Wenn Funke das Match vor dem Zürcher Schiedsgericht erneut verliert, wäre eine naheliegende Dichand-Argumentation, mit den zurückgehaltenen Vorabgewinnmillionen sei ein Großteil des deutschen Anteils bezahlt. Dass heute noch die Signa-Preise erzielt werden können, ist wegen des Zeitdrucks für die Masseverwalter und auch der Branchenkrise nahezu auszuschließen. In diesen Preispoker zwischen Funke, Dichands und den Resteverwertern nach Benko könnte aber auch der finanzkräftigste Mediaprint-Gesellschafter eingreifen. Raiffeisen ist mit Hunderten Millionen von der Pleite rund um den Tiroler Kartenhauserbauer betroffen und hält mit 50,56 Prozent die Mehrheit am "Kurier". Der Rest gehört zur Funke-Auslandstochter mit Signa-Beteiligung.

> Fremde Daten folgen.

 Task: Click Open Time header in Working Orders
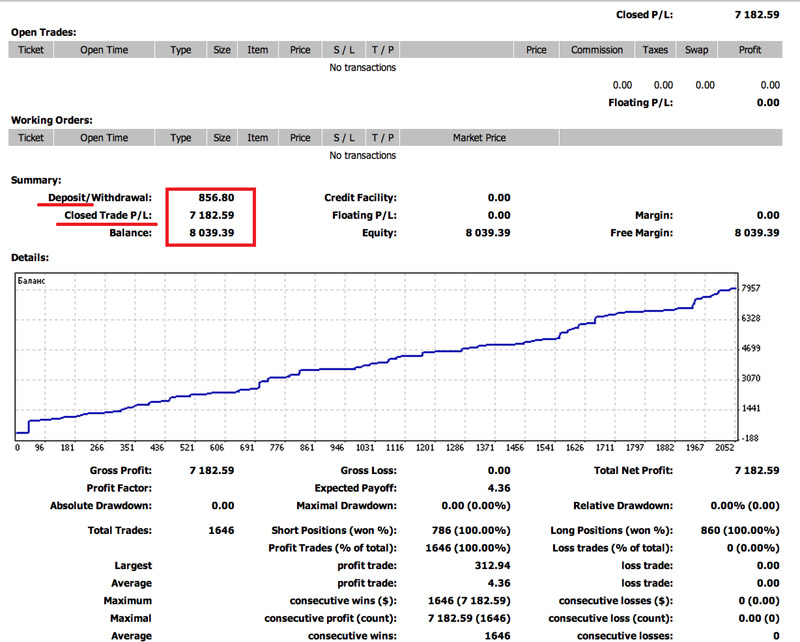pyautogui.click(x=104, y=138)
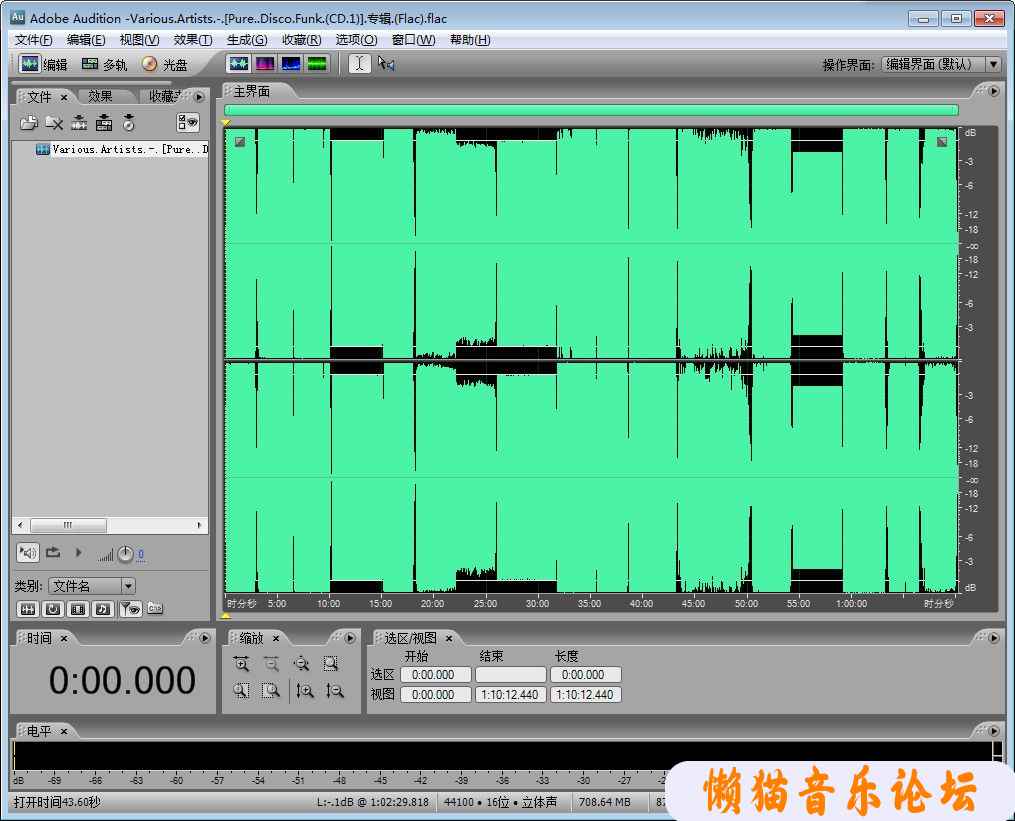Toggle auto-play speaker button in Files panel
This screenshot has width=1015, height=821.
[27, 552]
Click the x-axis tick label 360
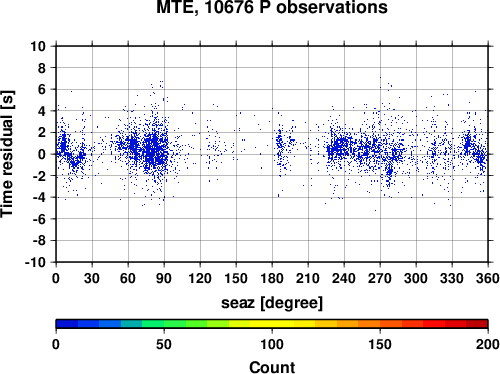 tap(488, 278)
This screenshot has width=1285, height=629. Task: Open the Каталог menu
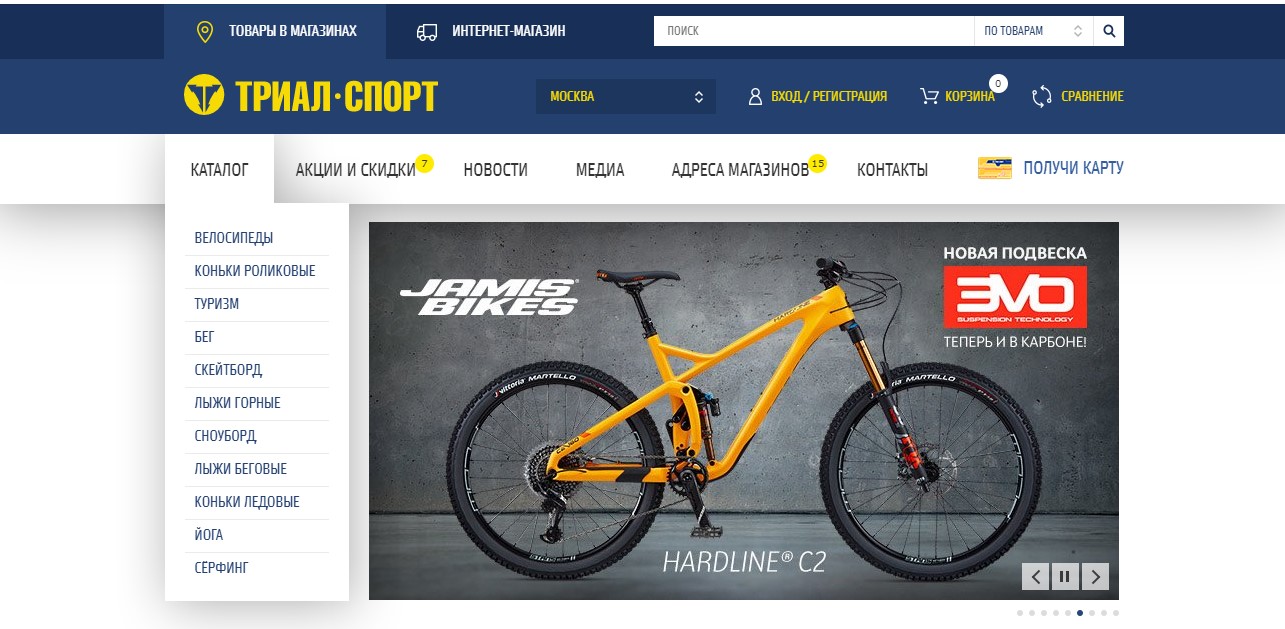point(219,170)
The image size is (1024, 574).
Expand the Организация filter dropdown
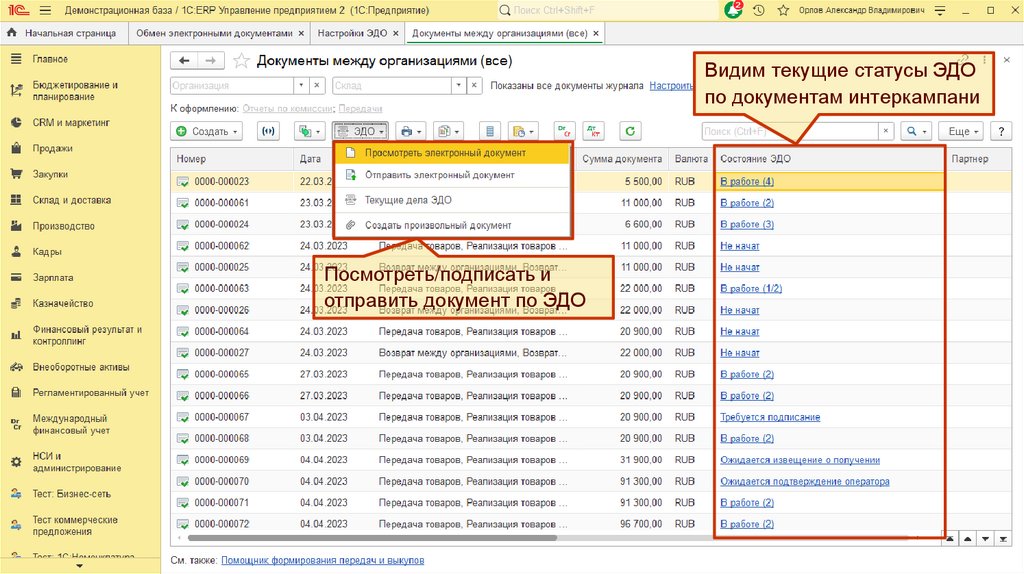coord(299,86)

Gegen diese Großkapitalverschiebungen wirken die bemerkenswerten aktuellen Personalia des Hauses geradezu mickrig. Seit 1. Dezember ist der Österreicher Michael Tillian (49) für die Deutschen Geschäftsführer von "Krone" und Mediaprint. Wie sein Gegenüber, der Dichand-Vertreter Gerhard Valeskini (57), kommt er ursprünglich aus der Styria, dem fast gleich großen Grazer Medienhaus. Für Raiffeisen bzw. den "Kurier" ergänzt noch Thomas Kralinger (63) bereits seit 16 Jahren das CEO-Trio.

Tillian gilt als harter Sanierer und war von 2012 bis 2014 Geschäftsführer der "Presse". Rainer Nowak (51) hat ihn dort in seinen ersten Jahren als Chefredakteur erlebt. Als Zukünftiger in dieser Funktion wird er seit Monaten für die "Krone" gehandelt. Vorab muss er sich jedoch ab Jahreswechsel als Chef der Innen- und Außenpolitik sowie Wirtschaft bescheiden. Und es gibt einen weiteren solchen Super-Ressortleiter. Christoph Budin (50) für In- und Auslandschronik sowie Gericht. Er feiert im Mai 2024 schon sein 30-jähriges Dienstjubiläum. Unterdessen verorten Kollegen Klaus Herrmann (61) den geschäftsführenden Chefredakteur (nominell ist und bleibt das wohl auch Dichand selbst) schon mehr in der heimatlichen Steiermark, wo er als Nebenjob die Bundesland-"Krone" schupft. Erste Reihe fußfrei in Graz für den Showdown in Wien. Quasi "die Außenwelt der Innenwelt der Außenwelt".